James Willard's Schultz tale of "Little Dog" may be taken as having a reliable basis in truth, as he made the comments while floating down the Missouri River in a boat, accompanied by his Blackfoot Piegan wife, who was the niece of Chief "Little Dog".

==Abandoned railroad grade through the ridge==

The tunnel of an abandoned railroad passes under the ridge. The tunnel is part of the abandoned grade of the Montana Central Railway. This was a branch line off the former Great Northern Railway (later absorbed into the Burlington Northern Santa Fe Railroad or BNSF), as it left the main line at Havre and ran to Fort Benton, and on to Great Falls, Helena, with a terminus in the mining city of Butte, Montana.

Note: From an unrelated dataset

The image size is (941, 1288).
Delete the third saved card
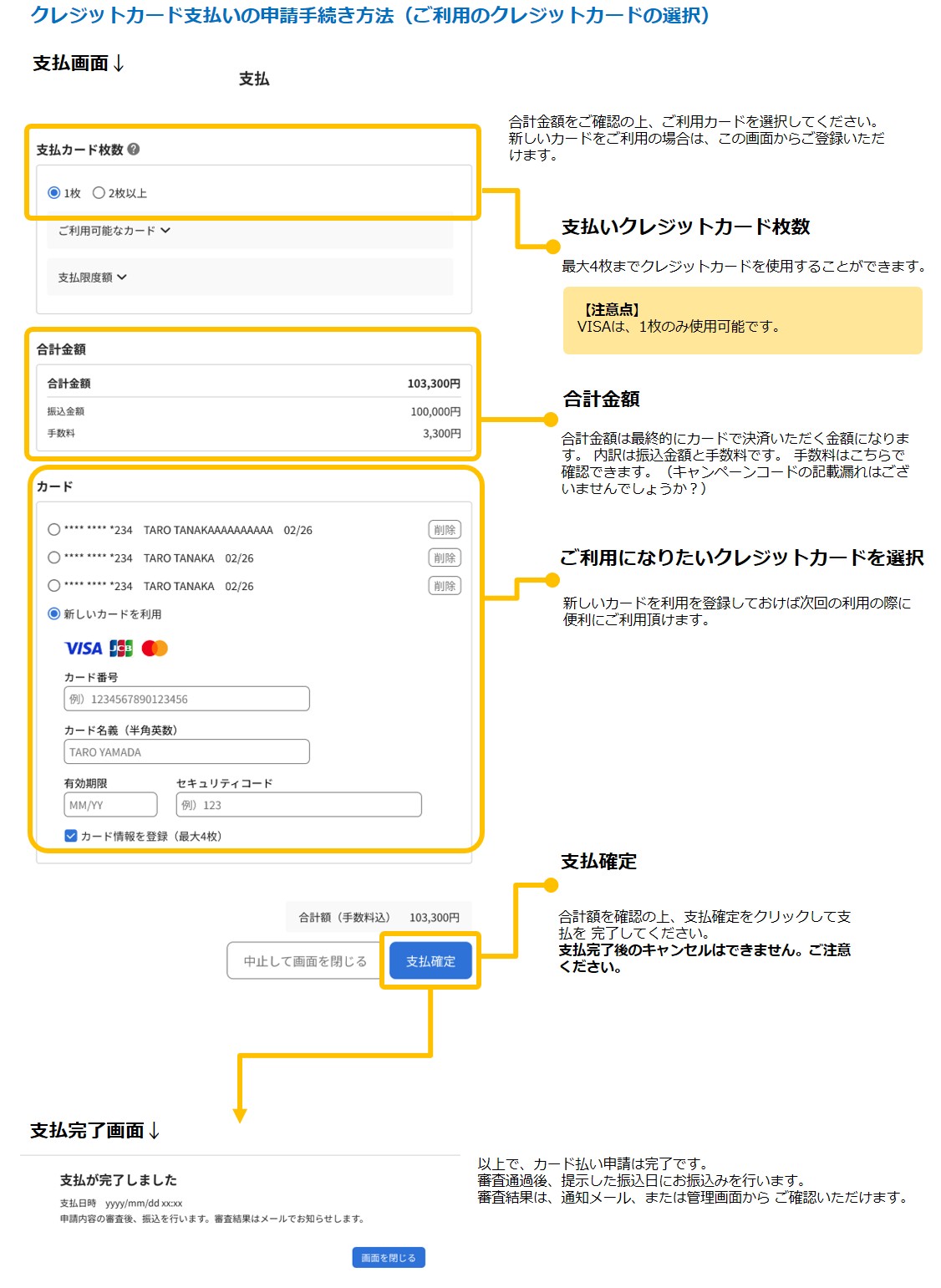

This line was built in order to allow ore from the different Butte mines (and particularly those not affiliated with Anaconda and its smelter) to be brought through Helena to Great Falls where the multiple dams on the Missouri River generated electric current used in plants to reduce and refine the ore, and the connecting rail road line then allowed the resulting products to be conveyed to Havre, when they went either east or west to the industrial centers on the east or west coast of the U.S. traveling on the Great Northern, also known as "Jim Hill's Big Railroad".

==Visiting the site today==
Between Fort Benton, Montana and Havre, Montana U.S. Highway 87 passes down the Teton Valley in the local of the Cracon du Nez, passing between the ridge and the Teton River. From this highway there is an excellent view of the sharp ridge from the north (Teton Valley side).